The SBC's family statement calls for wives to be "graciously submissive" to their husbands. The authors of that statement explicitly denied that the marital relation is one of "mutual submission." In their view, the immutable dynamic and unchanging circumstance of the family is that the husband is its head "boss" or "ruler". Submission is one-sided. There is no admonition for husbands to be "submissive" to their wives -- graciously or otherwise -- in the SBC's family statement.
After the family statement was approved by the SBC in June 1998, there was a great "hue and cry" among Mainstream Baptists opposing its imposition on the faculty at SBC Seminaries. Reaction was so strong that in September 1998, I left my position as pastor of a church in Houston and accepted a full-time position as a leader among the Mainstream Oklahoma Baptists who opposed the "family" statement and other aspects of the fundamentalist takeover of the SBC.
Unfortunately, the battle over the family statement in the SBC was very brief. More than 100 prominent evangelical leaders -- including Mike Huckabee -- endorsed the SBC's family statement in a full-page newspaper advertisement. Shortly thereafter, seminary professors who refused to deny that the Bible taught "mutual submission" in marriage were terminated.
Fast forward ten years. Now Mike Huckabee is running for President of the United States.

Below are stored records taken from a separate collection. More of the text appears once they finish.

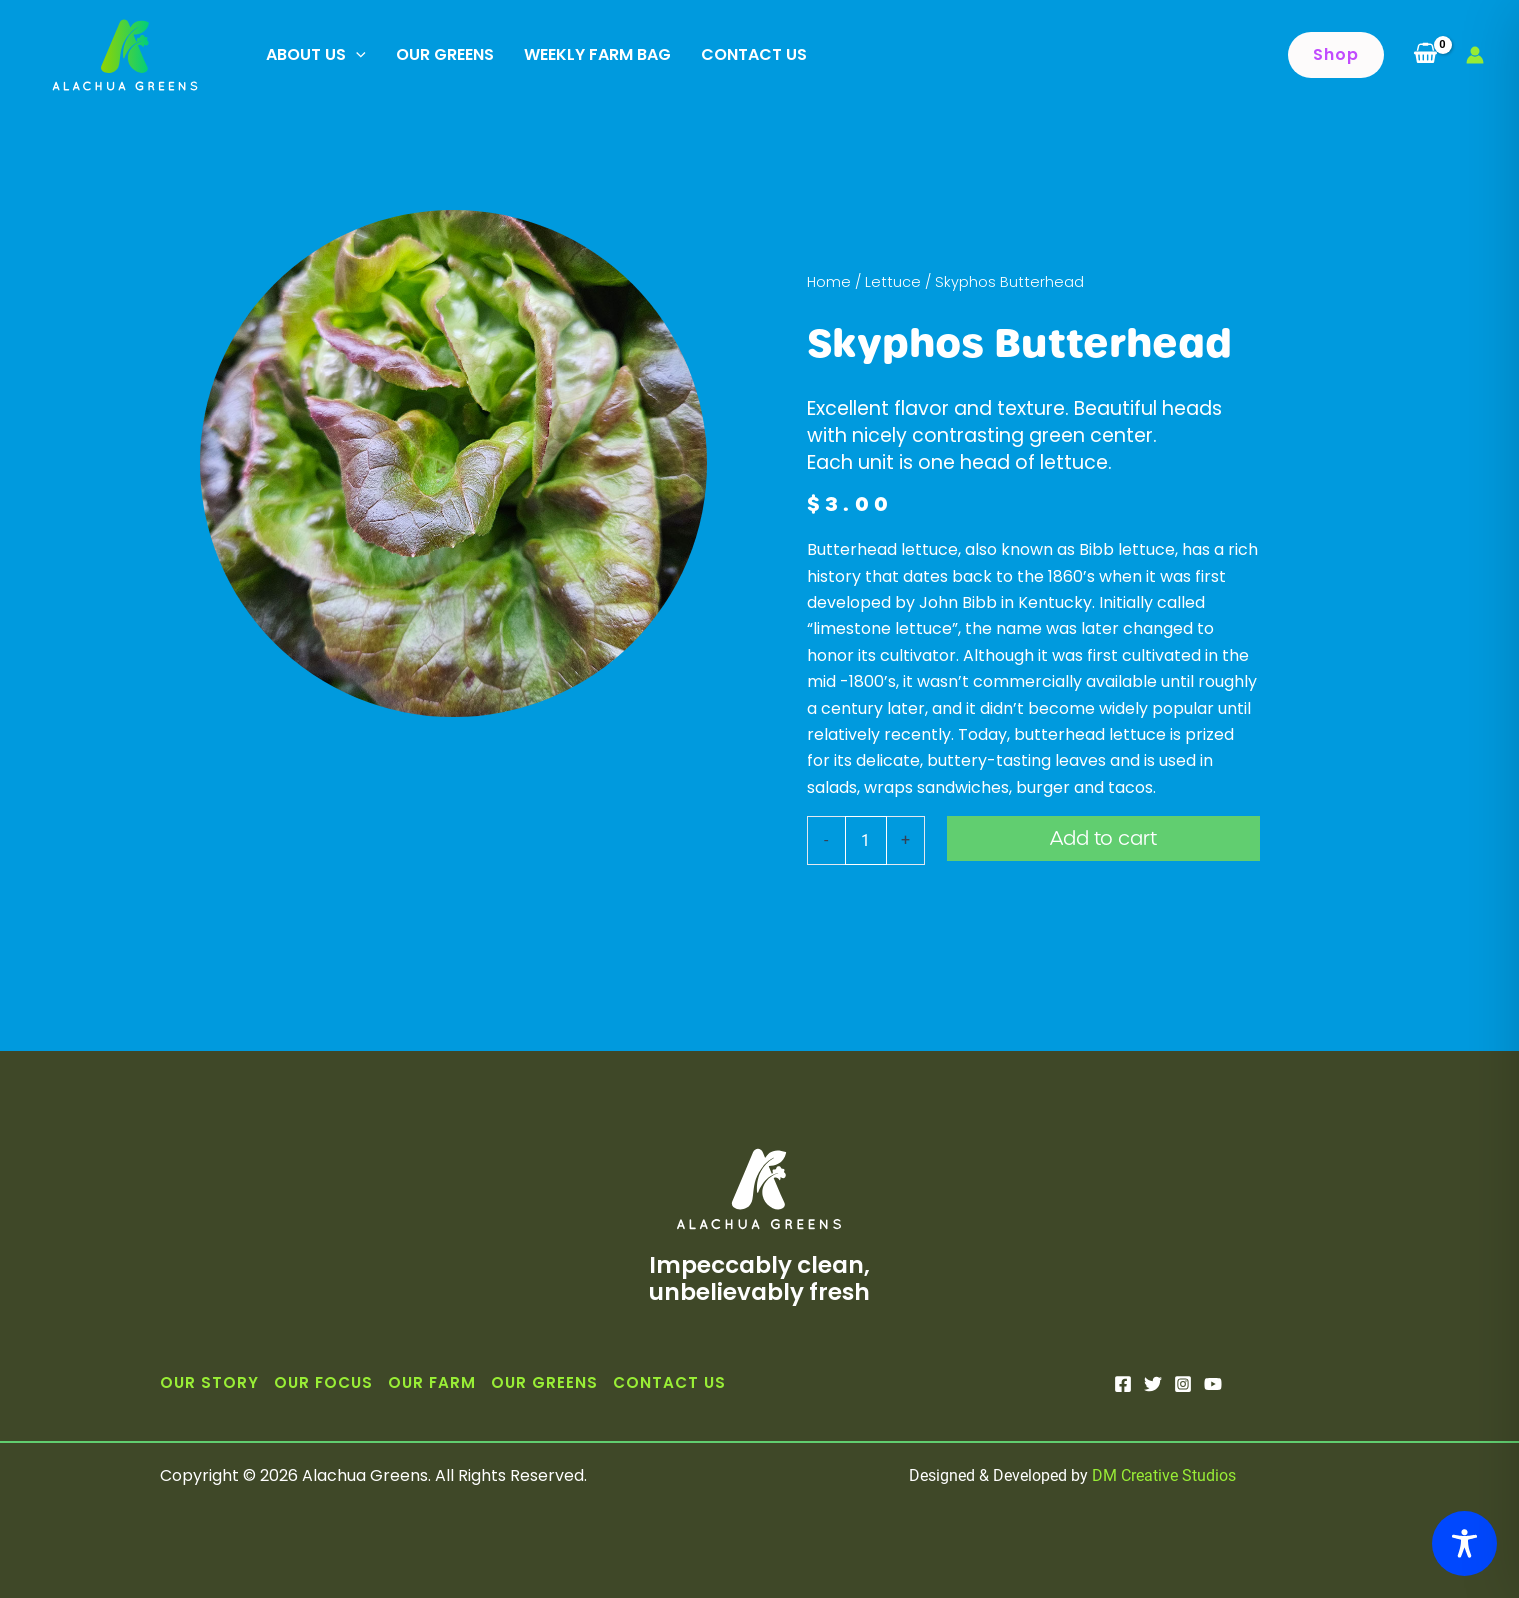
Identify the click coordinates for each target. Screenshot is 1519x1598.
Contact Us (754, 54)
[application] (356, 55)
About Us (316, 55)
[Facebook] (1123, 1384)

He is asked about his endorsement of the SBC's family statement. Before a national television audience he gives the impression that he is offering a vigorous defense of the SBC's family statement, but what interpretation of relations within the family is he giving? Is he giving the SBC's husband-as-ruler-of-the-family interpretation or is he giving the Mainstream Baptist "mutually submissive" relations interpretation? You make the call. Here's the complete transcript of this part of the 1-10-08 GOP debate in South Carolina:
CAMERON: Governor Huckabee, to change the subject a little bit and focus a moment on electability.

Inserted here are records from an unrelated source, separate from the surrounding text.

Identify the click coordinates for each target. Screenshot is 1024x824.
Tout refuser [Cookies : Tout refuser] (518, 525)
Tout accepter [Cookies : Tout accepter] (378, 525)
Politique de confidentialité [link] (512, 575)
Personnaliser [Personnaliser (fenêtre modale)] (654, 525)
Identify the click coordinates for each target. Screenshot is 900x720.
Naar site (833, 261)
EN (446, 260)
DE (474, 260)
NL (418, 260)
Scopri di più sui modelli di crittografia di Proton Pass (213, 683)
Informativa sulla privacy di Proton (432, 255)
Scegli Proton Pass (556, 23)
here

Back in 1998, you were one of about 100 people who affirmed, in a full-page ad in the "New York Times," the Southern Baptist Convention's declaration that, quote, "A wife us to submit herself graciously to the servant leadership of her husband."
Women voters in both parties harshly criticized that. Is that position politically viable in the general election of 2008, sir?
HUCKABEE: You know, it's interesting, everybody says religion is off limits, except we always can ask me the religious questions. So let me try to do my best to answer it.
(APPLAUSE)
And since -- if we're really going to have a religious service, I'd really feel more comfortable if I could pass the plates, because our campaign could use the money tonight, Carl.
(LAUGHTER AND APPLAUSE)
We'll just go all the way.
First of all, if anybody knows my wife, I don't think they for one minute think that she's going to just sit by and let me do whatever I want to. That would be an absolute total misunderstanding of Janet Huckabee.
The whole context of that passage -- and, by the way, it really was spoken to believers, to Christian believers. I'm not the least bit ashamed of my faith or the doctrines of it. I don't try to impose that as a governor and I wouldn't impose it as a president.
But I certainly am going to practice it unashamedly, whether I'm a president or whether I'm not a president. But the point...
(APPLAUSE)
... the point, and it comes from a passage of scripture in the New Testament Book of Ephesians is that as wives submit themselves to the husbands, the husbands also submit themselves, and it's not a matter of one being somehow superior over the other. It's both mutually showing their affection and submission as unto the Lord.
So with all due respect, it has nothing to do with presidency. I just wanted to clear up that little doctrinal quirk there so that there's nobody who misunderstands that it's really about doing what a marriage ought to do and that's marriage is not a 50/50 deal, where each partner gives 50 percent.
Biblically, marriage is 100/100 deal. Each partner gives 100 percent of their devotion to the other and that's why marriage is an important institution, because it teaches us how to love.